My E-Tex resin is turning white and crystalizing in the bottle. It looks like it's mixed with sugar. I am talking about un-used resin in a sealed bottle kept indoors and less than a year old. The hardener seems fine. Is this resin now junk, or can it be warmed or stirred somehow? The only thing I can think of is that there must be air getting into the bottle somehow by a pin hole or crack in the cap??? Has anyone experienced this problem?


----------



## muskyslayer96 (Feb 28, 2009)

Eyes,

No worries, it will crystalize when stored at low temps or on my basement concrete floor 
microwave some water and sit her in a warm water bath and she will be fine, may take a couple rounds and tilts up and down...not sure at what temp the crash goes back into solution but it will.

Best,

MS


----------



## MEISTERICS (May 15, 2006)

I don't know specifically about etex but the crystals indicate moisture being present.
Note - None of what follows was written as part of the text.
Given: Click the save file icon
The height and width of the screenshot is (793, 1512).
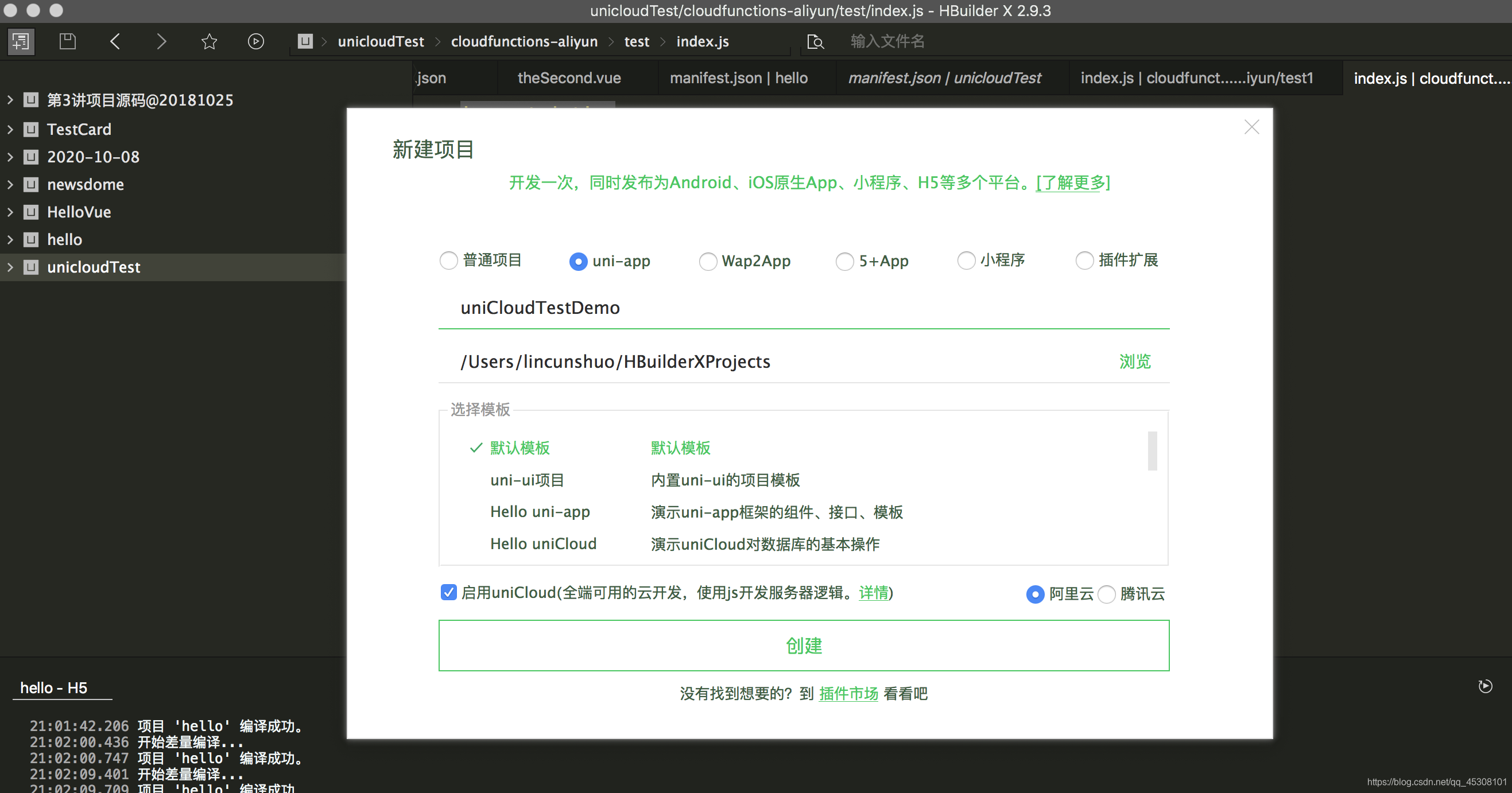Looking at the screenshot, I should (x=67, y=41).
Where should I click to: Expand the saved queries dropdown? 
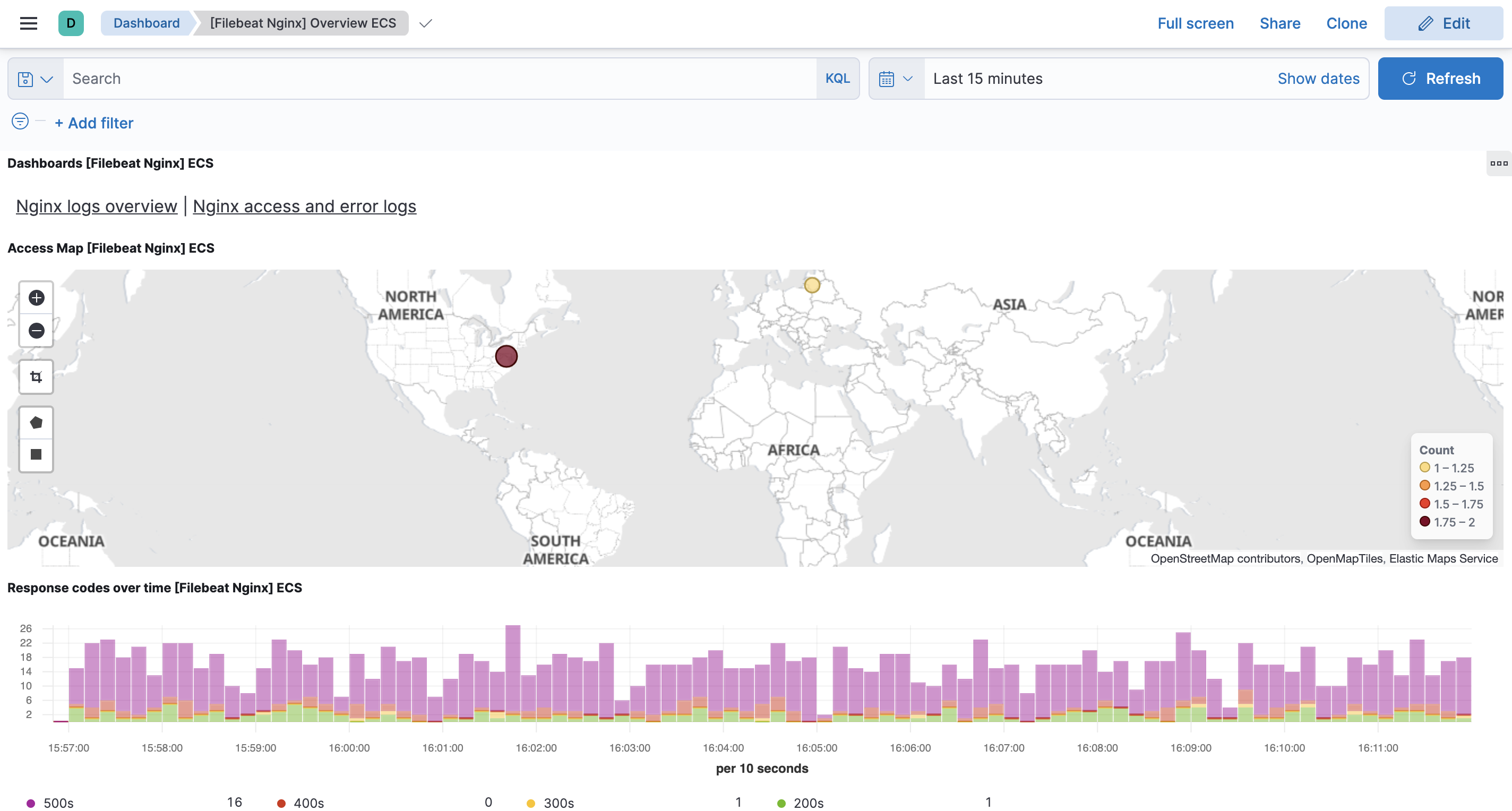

I have had them present and had no issues

posted using Outdoor Hub Campfire


----------



## All Eyes (Jul 28, 2004)

Thanks for the info! I will give it a try.


----------



## leadcorebean (Jul 17, 2006)

i have the same issue from being in my basement but i have no problems at all just hard to open sometimes.


----------



## grub_man (Feb 28, 2005)

muskyslayer hit it on the head. The rod building epoxy I use most often is repackaged E-Tex with UV inhibitors (EX-74, I think). You can use the microwave, a warm bath, or set it on a candle warmer for a while. It takes a little time for the crystals to go away, and don't mix a batch before they are gone. I got a little aggressive one time and mixed a batch before the resin cleared, and had to toss it out.

Joe


----------



## muskyhound (Jan 22, 2011)

I have had this problem over the years, now that I don't make as many baits as I used to I buy the smaller bottles, I have done the heating method it works, the only problem I have had at times if the humidity is high baits will dry sticky, most epoxy based resins are effected by moisture so I run a dehumidifier in the summer to dry the air at least 2 days before coating..


----------



## All Eyes (Jul 28, 2004)

All this info is much appreciated!


----------